Israël : 37 ONG internationales sous la menace d'une expulsion
Trente-sept ONG internationales, dont Médecins du monde, Médecins sans frontières et Amnesty International, pourraient devoir quitter Israël après une décision de la Cour suprême validant de nouvelles règles d’enregistrement imposées par les autorités. Elles dénoncent une mesure contraire au droit international et jugée dangereuse pour leurs équipes.

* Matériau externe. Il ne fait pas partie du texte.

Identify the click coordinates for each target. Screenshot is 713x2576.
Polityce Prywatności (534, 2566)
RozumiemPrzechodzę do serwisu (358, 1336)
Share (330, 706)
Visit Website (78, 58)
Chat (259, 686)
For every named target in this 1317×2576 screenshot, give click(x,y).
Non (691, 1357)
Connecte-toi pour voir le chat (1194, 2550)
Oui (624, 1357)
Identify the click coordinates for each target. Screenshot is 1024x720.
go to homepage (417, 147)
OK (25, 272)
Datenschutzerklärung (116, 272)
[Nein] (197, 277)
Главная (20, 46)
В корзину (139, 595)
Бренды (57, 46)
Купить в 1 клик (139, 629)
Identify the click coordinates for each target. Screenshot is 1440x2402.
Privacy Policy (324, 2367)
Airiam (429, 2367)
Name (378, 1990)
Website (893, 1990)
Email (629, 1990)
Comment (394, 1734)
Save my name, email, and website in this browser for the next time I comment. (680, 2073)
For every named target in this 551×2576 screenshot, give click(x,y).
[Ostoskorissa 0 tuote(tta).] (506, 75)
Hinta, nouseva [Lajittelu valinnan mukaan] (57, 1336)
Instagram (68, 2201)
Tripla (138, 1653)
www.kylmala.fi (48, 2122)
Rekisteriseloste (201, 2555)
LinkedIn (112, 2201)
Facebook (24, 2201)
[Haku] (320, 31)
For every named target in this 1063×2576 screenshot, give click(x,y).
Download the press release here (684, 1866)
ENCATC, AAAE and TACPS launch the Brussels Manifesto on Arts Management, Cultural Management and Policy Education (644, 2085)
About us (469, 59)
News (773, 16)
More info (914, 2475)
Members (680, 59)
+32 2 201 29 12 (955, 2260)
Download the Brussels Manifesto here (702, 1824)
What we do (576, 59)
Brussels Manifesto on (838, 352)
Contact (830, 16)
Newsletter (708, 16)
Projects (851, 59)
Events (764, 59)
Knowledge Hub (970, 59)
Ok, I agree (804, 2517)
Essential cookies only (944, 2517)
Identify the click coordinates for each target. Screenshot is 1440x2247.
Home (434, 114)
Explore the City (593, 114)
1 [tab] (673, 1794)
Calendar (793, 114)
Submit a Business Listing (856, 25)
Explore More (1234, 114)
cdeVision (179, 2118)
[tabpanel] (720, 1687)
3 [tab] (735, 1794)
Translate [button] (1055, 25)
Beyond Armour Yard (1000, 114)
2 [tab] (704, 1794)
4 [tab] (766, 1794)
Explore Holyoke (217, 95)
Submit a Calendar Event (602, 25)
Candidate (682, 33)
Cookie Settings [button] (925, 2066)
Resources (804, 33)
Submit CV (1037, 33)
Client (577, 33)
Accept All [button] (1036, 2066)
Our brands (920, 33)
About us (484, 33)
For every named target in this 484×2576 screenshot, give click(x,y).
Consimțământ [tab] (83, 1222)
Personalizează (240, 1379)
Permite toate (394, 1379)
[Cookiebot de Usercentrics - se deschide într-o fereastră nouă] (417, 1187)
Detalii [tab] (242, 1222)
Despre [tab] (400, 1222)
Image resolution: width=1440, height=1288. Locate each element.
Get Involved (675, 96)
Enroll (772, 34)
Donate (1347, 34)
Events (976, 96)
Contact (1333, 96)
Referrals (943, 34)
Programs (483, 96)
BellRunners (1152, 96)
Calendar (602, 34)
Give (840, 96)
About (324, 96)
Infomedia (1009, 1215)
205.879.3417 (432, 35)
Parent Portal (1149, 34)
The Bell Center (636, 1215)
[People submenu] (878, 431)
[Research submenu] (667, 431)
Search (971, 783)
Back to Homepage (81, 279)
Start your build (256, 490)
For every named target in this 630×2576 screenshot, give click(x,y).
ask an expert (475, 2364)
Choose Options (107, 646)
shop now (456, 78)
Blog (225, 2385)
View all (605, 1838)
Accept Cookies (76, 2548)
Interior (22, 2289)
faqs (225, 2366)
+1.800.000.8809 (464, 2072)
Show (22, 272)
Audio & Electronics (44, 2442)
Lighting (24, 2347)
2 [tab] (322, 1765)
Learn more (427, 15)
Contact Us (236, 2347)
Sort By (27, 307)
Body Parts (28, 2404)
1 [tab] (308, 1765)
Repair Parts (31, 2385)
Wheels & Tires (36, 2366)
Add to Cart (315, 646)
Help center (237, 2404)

Un enfant palestinien attend un examen médical dans un dispensaire géré par une ONG locale affiliée au réseau de soins de santé primaires du ministère palestinien de la Santé, à Al-Mawasi, dans le district de Khan Younès, au sud de la bande de Gaza, le...
Trente-sept ONG internationales, dont Médecins du monde (MDM), Médecins sans frontières ou Amnesty International vont-elles devoir quitter le territoire israélien ? Si les autorités de l’État hébreu suivent la décision de la Cour suprême, cela devrait être le cas dans les jours qui viennent.
Fin mai, la plus haute juridiction du pays a rejeté un recours formulé par ces organisations, leur donnant trente jours pour se conformer aux nouvelles règles d’enregistrement. Celles-ci, mises en œuvre au printemps 2025 pour « raisons de sécurité », exigent qu’elles fournissent la liste exhaustive de leurs employés palestiniens ainsi que leurs coordonnées.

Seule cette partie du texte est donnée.